JETROがフランス・英国のアニメ市場の最新調査レポートをリリース


 日本企業の海外事業展開を支援するJETRO(日本貿易振興機構)が、調査レポートで英国とフランスの映像コンテンツマーケットを取りあげている。ジェトロ新産業開発課とジェトロ・ロンドン事務所が「英国・フランスにおけるコンテンツ産業調査(2019年3月)」をまとめて公式サイトにて無料で配布している。
 レポートのタイトルは“コンテンツ産業”としているが、内容は「テレビ放送」「劇場アニメ」「DVD」「インターネット配信」の4分野の映像コンテンツに絞られている。また両地域とも日本から輸出する映像番組に占めるアニメの割合から、その多くがアニメに関するものなのが特長だ。総ページ数73ページにはJETROならの表やグラフといったデータや数値資料も豊富で、ビジネスの現場でも活用出来そうだ。

 世界の主要市場のひとつと知られる西ヨーロッパのなかで、英国とフランスはドイツやイタリアと並ぶ大国だ。また地理的な近さもあり、そのマーケット状況を似たものと思われがちである。
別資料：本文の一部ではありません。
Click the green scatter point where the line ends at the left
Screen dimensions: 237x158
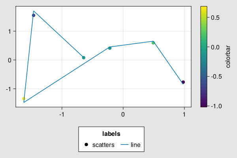click(84, 58)
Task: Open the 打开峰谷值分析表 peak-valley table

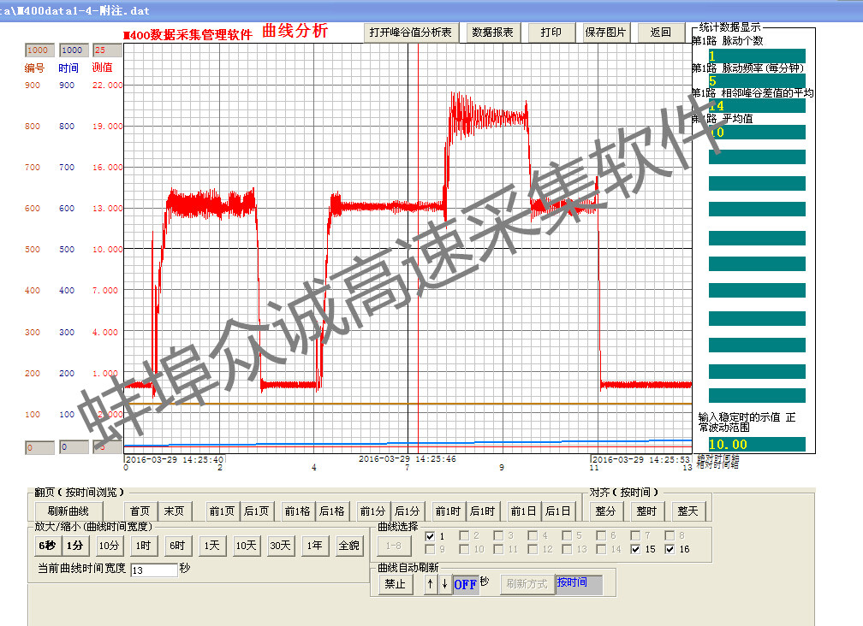Action: tap(410, 32)
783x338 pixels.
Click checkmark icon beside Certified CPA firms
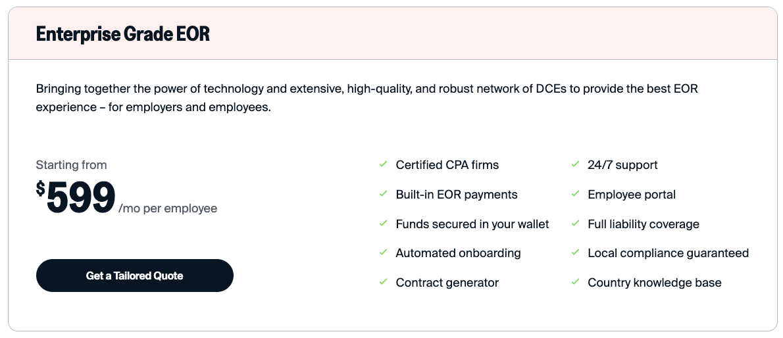tap(383, 164)
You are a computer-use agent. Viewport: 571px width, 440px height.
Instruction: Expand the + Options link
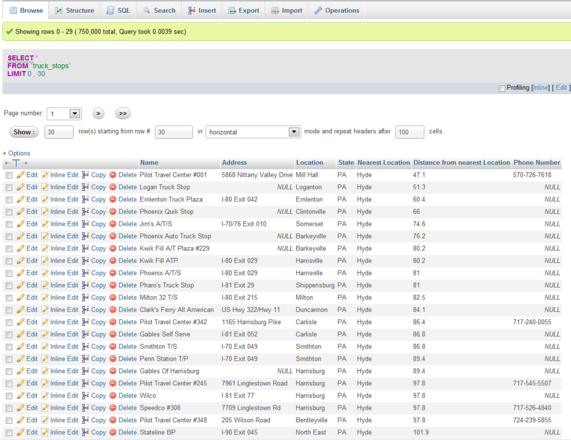tap(17, 153)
 しかし日本アニメに関する限りでは、ヨーロッパ一の市場とされるフランスと他国に比べて関心が薄い英国はビジネスでは対象的な存在である。今回両国を並べて調査レポートとすることは興味深い。
 実際に英国パートでは日本アニメがニッチな存在である、子どもマーケットが中心であることが言及されている。対象的にフランスでは18 歳以上のフランス人の4割がアニメを視聴しているなど、よりポピュラーなことがわかる。
 両国で共通するのは配信事業の可能性だ。英国ではテレビ放送の重要性は変わらないが配信が人気拡大に一役買っているとのこと、フランスでは配信向けのコンテンツ需要が高まっているとしている。
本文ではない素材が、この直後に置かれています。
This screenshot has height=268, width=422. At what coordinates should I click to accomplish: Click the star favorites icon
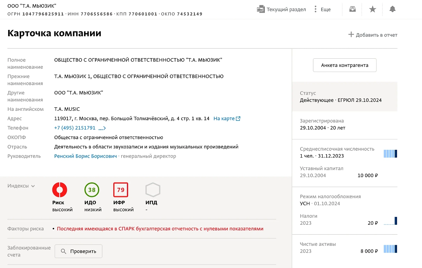pyautogui.click(x=372, y=9)
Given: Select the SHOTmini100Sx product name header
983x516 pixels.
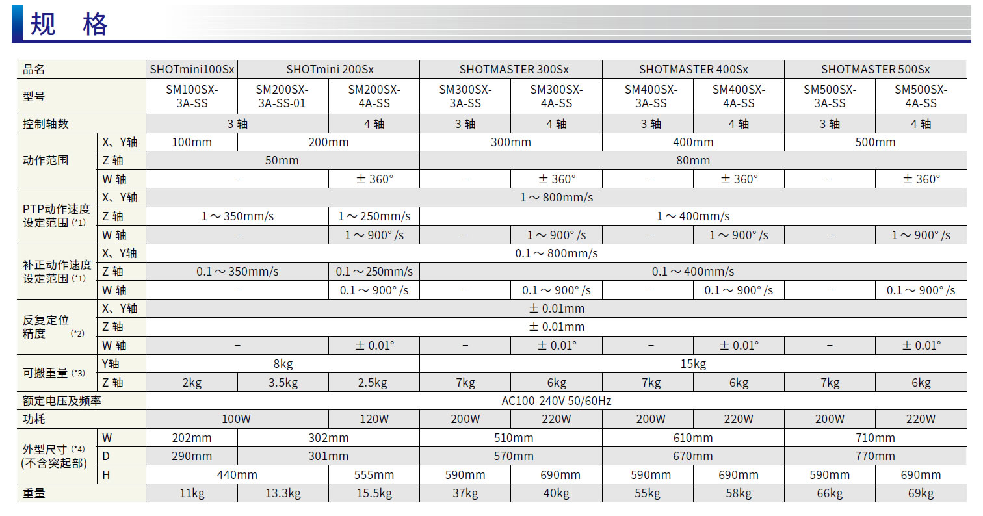Looking at the screenshot, I should pyautogui.click(x=192, y=70).
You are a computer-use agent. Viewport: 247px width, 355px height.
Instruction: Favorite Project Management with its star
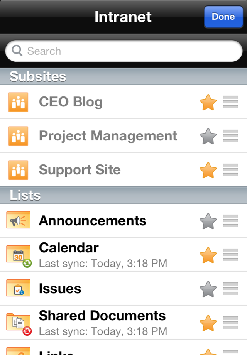click(208, 136)
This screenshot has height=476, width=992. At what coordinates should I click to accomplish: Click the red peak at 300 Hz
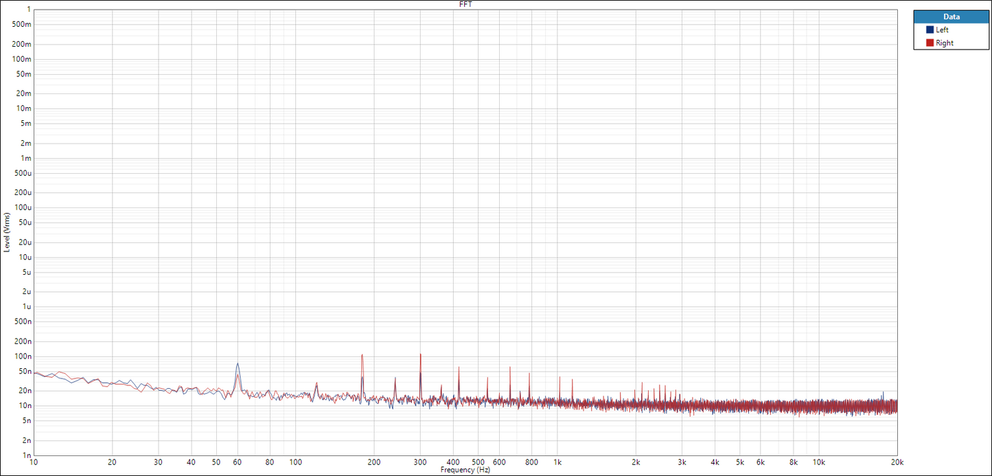(420, 355)
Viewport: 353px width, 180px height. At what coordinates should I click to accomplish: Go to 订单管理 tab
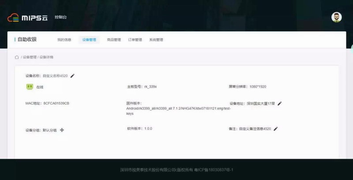click(x=135, y=40)
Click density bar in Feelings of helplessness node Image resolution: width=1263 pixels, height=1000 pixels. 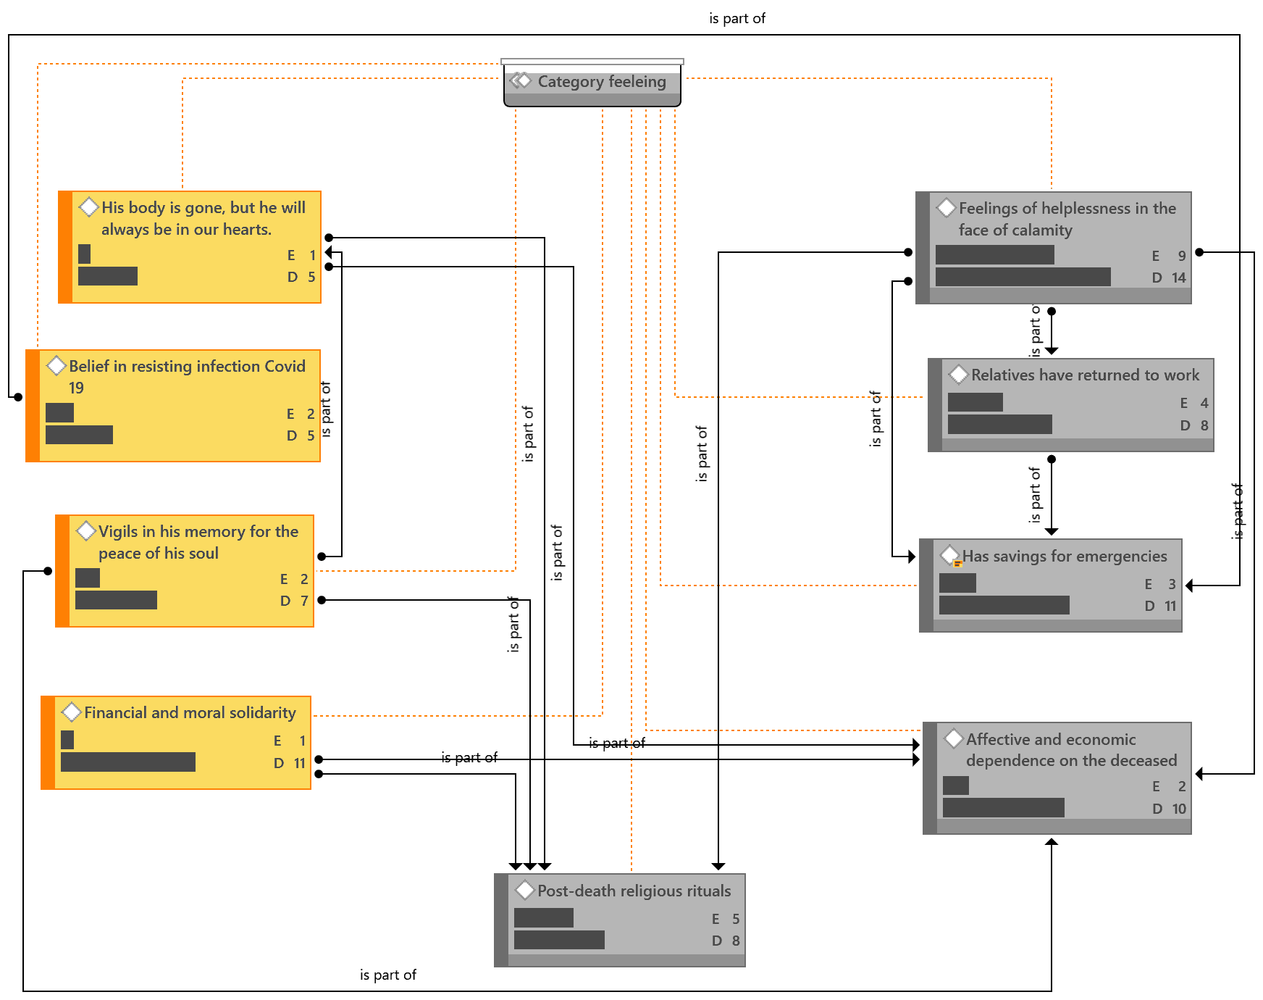(x=1023, y=277)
 しかし切り離された別の市場に見える両国だが、必ずしもそればかりではない。フランスのCanalが英国でスタジオジブリを配給するOptimum Releasingを買収する一方で、イギリスの新興企業Anime Limitedはフランスにも進出する。
 またDVD/Blu-rayのマーケットが急縮小していること、NetflixやAmazon プライムビデオといった米国の配信会社がよく使われているのも共通する特徴だ。
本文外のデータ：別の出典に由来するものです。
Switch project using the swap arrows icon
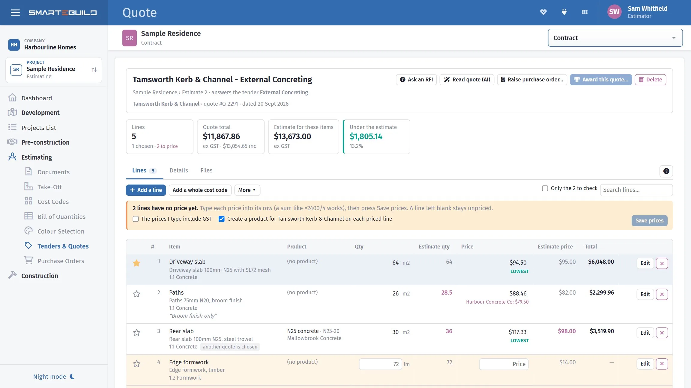The width and height of the screenshot is (691, 388). point(94,70)
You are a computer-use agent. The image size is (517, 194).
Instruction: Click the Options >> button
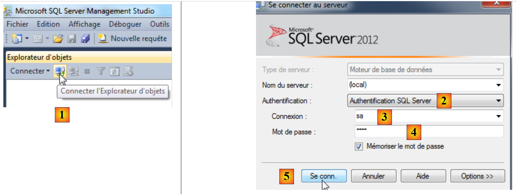[477, 176]
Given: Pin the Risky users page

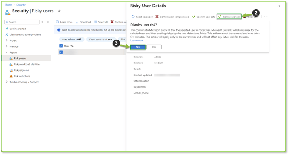Looking at the screenshot, I should click(x=59, y=11).
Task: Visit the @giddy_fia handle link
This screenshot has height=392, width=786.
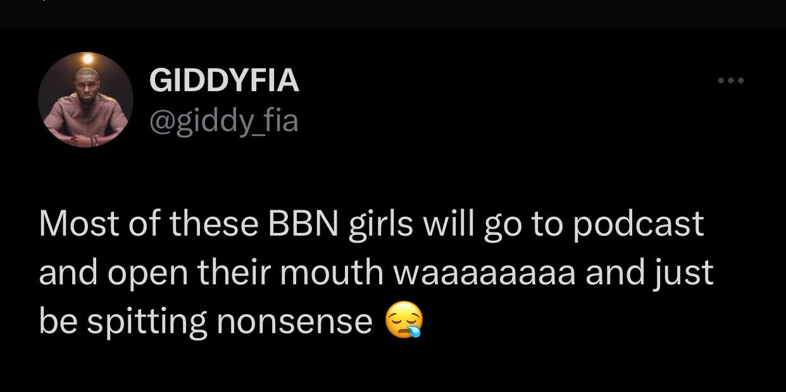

 資料面では、変化が激しい現地主要企業、バイヤーリストがアップデートされていることが有難い。また現地企業のインタビューでは、インタビュイーにより異なる見解があるのも参考になる。
 以前に比べてコンテンツ、特にアニメ分野のJETROの調査レポートは現状傾向にある。それだけに個々のレポートの重要度はあがっている。